**Problem details**
The full listing should be set down exactly as it reads.

**Source data**

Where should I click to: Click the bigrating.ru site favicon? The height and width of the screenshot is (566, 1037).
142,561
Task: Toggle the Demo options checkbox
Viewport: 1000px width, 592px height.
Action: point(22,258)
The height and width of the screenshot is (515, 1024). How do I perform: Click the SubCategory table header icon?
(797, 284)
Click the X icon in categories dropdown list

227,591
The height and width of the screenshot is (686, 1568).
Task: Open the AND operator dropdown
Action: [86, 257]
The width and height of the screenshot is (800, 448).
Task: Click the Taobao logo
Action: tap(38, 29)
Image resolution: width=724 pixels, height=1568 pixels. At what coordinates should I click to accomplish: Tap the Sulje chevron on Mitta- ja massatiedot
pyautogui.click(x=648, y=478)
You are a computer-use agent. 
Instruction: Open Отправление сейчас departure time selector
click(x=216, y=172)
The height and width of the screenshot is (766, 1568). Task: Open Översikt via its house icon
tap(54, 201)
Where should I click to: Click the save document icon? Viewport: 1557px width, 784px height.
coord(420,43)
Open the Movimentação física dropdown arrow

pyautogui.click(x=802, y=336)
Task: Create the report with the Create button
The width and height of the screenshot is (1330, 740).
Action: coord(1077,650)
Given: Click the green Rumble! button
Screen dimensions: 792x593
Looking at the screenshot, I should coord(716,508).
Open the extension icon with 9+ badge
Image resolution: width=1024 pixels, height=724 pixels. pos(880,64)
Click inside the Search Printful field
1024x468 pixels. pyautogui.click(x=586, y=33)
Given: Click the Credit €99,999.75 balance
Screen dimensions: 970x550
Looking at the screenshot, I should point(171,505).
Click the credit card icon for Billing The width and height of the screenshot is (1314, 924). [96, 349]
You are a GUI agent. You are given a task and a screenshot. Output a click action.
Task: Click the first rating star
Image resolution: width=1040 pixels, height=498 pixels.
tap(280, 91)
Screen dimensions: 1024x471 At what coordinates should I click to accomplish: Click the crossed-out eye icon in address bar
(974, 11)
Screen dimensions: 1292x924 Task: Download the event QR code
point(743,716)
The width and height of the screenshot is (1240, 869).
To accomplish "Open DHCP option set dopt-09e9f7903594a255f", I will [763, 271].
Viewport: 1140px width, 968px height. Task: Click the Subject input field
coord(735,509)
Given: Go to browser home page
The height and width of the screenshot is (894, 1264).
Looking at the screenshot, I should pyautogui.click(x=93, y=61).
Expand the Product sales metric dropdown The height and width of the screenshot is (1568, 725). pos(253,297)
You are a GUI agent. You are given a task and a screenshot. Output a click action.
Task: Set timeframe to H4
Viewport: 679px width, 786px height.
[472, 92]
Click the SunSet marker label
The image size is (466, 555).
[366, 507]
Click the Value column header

**Your response**
Where should I click to: Click the bigrating.ru site favicon? The height and width of the screenshot is (566, 1037).
142,561
Task: Toggle the Demo options checkbox
Viewport: 1000px width, 592px height.
Action: point(22,258)
The height and width of the screenshot is (515, 1024). How do I perform: Click the SubCategory table header icon?
(797, 284)
Click the X icon in categories dropdown list

227,591
The height and width of the screenshot is (686, 1568).
Task: Open the AND operator dropdown
Action: [86, 257]
The width and height of the screenshot is (800, 448).
Task: Click the Taobao logo
Action: tap(38, 29)
Image resolution: width=724 pixels, height=1568 pixels. At what coordinates should I click to accomplish: Tap the Sulje chevron on Mitta- ja massatiedot
pyautogui.click(x=648, y=478)
You are a computer-use agent. 
Instruction: Open Отправление сейчас departure time selector
click(x=216, y=172)
The height and width of the screenshot is (766, 1568). Task: Open Översikt via its house icon
tap(54, 201)
Where should I click to: Click the save document icon? Viewport: 1557px width, 784px height.
coord(420,43)
Open the Movimentação física dropdown arrow

pyautogui.click(x=802, y=336)
Task: Create the report with the Create button
The width and height of the screenshot is (1330, 740).
Action: coord(1077,650)
Given: Click the green Rumble! button
Screen dimensions: 792x593
Looking at the screenshot, I should coord(716,508).
Open the extension icon with 9+ badge
Image resolution: width=1024 pixels, height=724 pixels. pos(880,64)
Click inside the Search Printful field
1024x468 pixels. pyautogui.click(x=586, y=33)
Given: Click the Credit €99,999.75 balance
Screen dimensions: 970x550
Looking at the screenshot, I should point(171,505).
Click the credit card icon for Billing The width and height of the screenshot is (1314, 924). [96, 349]
You are a GUI agent. You are given a task and a screenshot. Output a click action.
Task: Click the first rating star
Image resolution: width=1040 pixels, height=498 pixels.
tap(280, 91)
Screen dimensions: 1024x471 At what coordinates should I click to accomplish: Click the crossed-out eye icon in address bar
(974, 11)
Screen dimensions: 1292x924 Task: Download the event QR code
point(743,716)
The width and height of the screenshot is (1240, 869).
To accomplish "Open DHCP option set dopt-09e9f7903594a255f", I will [763, 271].
Viewport: 1140px width, 968px height. Task: Click the Subject input field
coord(735,509)
Given: Go to browser home page
The height and width of the screenshot is (894, 1264).
Looking at the screenshot, I should pyautogui.click(x=93, y=61).
Expand the Product sales metric dropdown The height and width of the screenshot is (1568, 725). pos(253,297)
You are a GUI agent. You are given a task and a screenshot. Output a click action.
Task: Set timeframe to H4
Viewport: 679px width, 786px height.
[472, 92]
Click the SunSet marker label
The image size is (466, 555).
[366, 507]
Click the Value column header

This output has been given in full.